• [Textauszug]

Karlsruhe darf politischen Entscheidungsspielraum nicht prüfen

Der Zweite Senat des Bundesverfassungsgerichts mit Udo Di Fabio (l-r), Andreas Voßkuhle (Vorsitz), Rudolf Mellinghoff, Michael Gerhardt und Peter Huber, (Foto: dpa)
Der Zweite Senat des Bundesverfassungsgerichts mit dem Präsidenten Andreas Voßkuhle (Mitte)Bild: picture-alliance/dpa

Die von den Beschwerdeführern angegriffenen Gesetze verstießen auch nicht gegen das Wahlrecht aus Artikel 38 des Grundgesetzes, hieß es im Urteil. Es gäbe keinen Automatismus, durch den der Deutsche Bundestag sein Budgetrecht verlieren würde. Die Gesetze, die das Finanzministerium dazu ermächtigen, Gewährleistungen für Kredite zu übernehmen, seien inhaltlich bestimmt, legten Zweck, Grundmodalitäten und Volumen möglicher Gewährleistungen fest, erklärte das Gericht.

"Im Übrigen besitzt der Gesetzgeber einen weiten, vom Bundesverfassungsgericht nicht überprüfbaren politischen Einschätzungsspielraum", betonte Andreas Voßkuhle in der Begründung. Das gelte in diesem Fall insbesondere für die Wahrscheinlichkeit, für Gewährleistungszusagen einstehen zu müssen, für die Abschätzung der künftigen Tragfähigkeit des Bundeshaushaltes und des wirtschaftlichen Leistungsvermögens der Bundesrepublik Deutschland, sagte Voßkuhle.

Zustimmung des Parlaments erforderlich

Trotzdem gab das Gericht dem Bundestag und der Bundesregierung für künftige Hilfsmaßnahmen eine Aufgabe mit. Denn das Euro-Stabilisierungsmechanismus-Gesetz verpflichte die Regierung nur dazu, sich um Einvernehmen mit dem Haushaltsausschuss des Bundestages zu bemühen, erläuterte Andreas Voßkuhle: "Das reicht zur Gewährleistung der parlamentarischen Haushaltsautonomie nicht aus." Die Bundesregierung sei grundsätzlich verpflichtet, vor Übernahme von Gewährleistung jeweils die vorherige Zustimmung des Haushaltsausschusses einzuholen.

• [Zu prüfende Daten]

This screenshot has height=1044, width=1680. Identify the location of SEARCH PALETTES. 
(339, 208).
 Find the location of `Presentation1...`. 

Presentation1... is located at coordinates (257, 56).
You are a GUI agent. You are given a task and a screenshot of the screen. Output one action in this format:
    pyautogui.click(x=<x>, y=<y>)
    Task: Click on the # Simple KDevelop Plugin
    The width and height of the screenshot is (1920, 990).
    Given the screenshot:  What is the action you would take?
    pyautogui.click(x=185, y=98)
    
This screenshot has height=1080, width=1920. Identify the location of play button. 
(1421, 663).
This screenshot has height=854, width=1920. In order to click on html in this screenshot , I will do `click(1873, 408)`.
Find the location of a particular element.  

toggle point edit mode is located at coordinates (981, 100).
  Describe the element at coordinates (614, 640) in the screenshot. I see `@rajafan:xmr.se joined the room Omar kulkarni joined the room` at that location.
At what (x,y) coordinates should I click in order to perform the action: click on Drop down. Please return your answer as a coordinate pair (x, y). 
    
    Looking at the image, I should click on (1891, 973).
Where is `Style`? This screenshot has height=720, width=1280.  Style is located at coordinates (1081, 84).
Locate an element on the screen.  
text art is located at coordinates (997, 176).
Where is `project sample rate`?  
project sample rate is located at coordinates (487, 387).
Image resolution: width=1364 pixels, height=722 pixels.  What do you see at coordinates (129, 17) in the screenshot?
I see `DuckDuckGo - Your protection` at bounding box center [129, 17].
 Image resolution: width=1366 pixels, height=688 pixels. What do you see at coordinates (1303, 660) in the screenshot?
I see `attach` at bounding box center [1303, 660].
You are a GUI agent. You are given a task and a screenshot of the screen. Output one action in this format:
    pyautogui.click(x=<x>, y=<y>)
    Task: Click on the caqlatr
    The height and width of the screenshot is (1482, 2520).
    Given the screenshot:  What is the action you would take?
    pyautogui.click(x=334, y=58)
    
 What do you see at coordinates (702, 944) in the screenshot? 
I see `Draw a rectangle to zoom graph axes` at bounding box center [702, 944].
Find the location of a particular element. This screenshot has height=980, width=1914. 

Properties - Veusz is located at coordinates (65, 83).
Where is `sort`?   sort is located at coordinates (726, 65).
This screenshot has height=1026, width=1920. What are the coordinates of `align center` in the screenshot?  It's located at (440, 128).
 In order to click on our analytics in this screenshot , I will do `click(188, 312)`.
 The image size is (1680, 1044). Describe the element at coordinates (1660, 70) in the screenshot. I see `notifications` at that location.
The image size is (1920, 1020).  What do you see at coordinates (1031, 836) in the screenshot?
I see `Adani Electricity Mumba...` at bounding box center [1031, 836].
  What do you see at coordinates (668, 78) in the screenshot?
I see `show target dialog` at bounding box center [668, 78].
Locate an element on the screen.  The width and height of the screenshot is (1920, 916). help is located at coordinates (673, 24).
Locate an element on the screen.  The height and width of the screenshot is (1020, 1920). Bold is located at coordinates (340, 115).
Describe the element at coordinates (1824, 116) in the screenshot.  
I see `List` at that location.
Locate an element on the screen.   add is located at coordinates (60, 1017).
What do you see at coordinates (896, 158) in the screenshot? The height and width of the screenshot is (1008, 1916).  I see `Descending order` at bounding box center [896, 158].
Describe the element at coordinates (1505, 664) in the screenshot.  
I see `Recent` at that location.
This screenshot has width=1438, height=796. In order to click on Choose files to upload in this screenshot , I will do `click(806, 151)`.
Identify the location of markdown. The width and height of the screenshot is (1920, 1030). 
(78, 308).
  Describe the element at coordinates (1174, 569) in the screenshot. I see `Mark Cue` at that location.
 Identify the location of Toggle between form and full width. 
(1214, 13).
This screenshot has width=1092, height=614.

• [Arbeitsaufträge]
[1] Wozu ist die Bundesregierung laut dem Textauszug über das Karlsruher Urteil grundsätzlich verpflichtet, bevor sie Gewährleistungen übernimmt?
[2] Geben Sie aus dem Textauszug über das Karlsruher Urteil den Abschnitt von „Karlsruhe darf politischen“ bis „Huber, (Foto: dpa)“ wortgetreu wieder.
[3] Führen Sie den Bericht über das Urteil des Bundesverfassungsgerichts zu den Euro-Hilfen im Anschluss an seinen letzten Satz weiter.

• [Lösungen]
[1] Sie muss jeweils die vorherige Zustimmung des Haushaltsausschusses des Bundestages einholen.

[2]
Karlsruhe darf politischen Entscheidungsspielraum nicht prüfen

Der Zweite Senat des Bundesverfassungsgerichts mit Udo Di Fabio (l-r), Andreas Voßkuhle (Vorsitz), Rudolf Mellinghoff, Michael Gerhardt und Peter Huber, (Foto: dpa)

[3]
Damit entsprach das Urteil der Einschätzung vieler Europa- und Verfassungsrechtler, die das Verfahren beobachtet hatten. Vor allem für den künftigen permanenten Rettungsschirm, über den das Parlament noch abstimmen muss, ist eine stärkere Einbindung des Parlaments nun unabdingbar.

Der parlamentarische Staatssekretär im Finanzministerium, Steffen Kampeter, zeigte sich nach der Urteilsverkündung sichtlich zufrieden. Die Politik der Bundesregierung habe Rückendeckung erhalten, sagte Kampeter DW-WORLD.DE, denn die Anforderungen aus dem Urteil seien Praxis im Haushaltsausschuss. Finanzminister Wolfgang Schäuble und seine Staatssekretäre hätten den Haushaltsausschuss nicht nur unterrichtet, sondern stets auch um Zustimmung geworben, so Kampeter.

Signal der Handlungsfähigkeit

Joachim Starbatty, emeritierter Professor für Volkswirtschaftslehre an der Universität Tübingen und einer der Kläger (Foto: DW/Grathwohl)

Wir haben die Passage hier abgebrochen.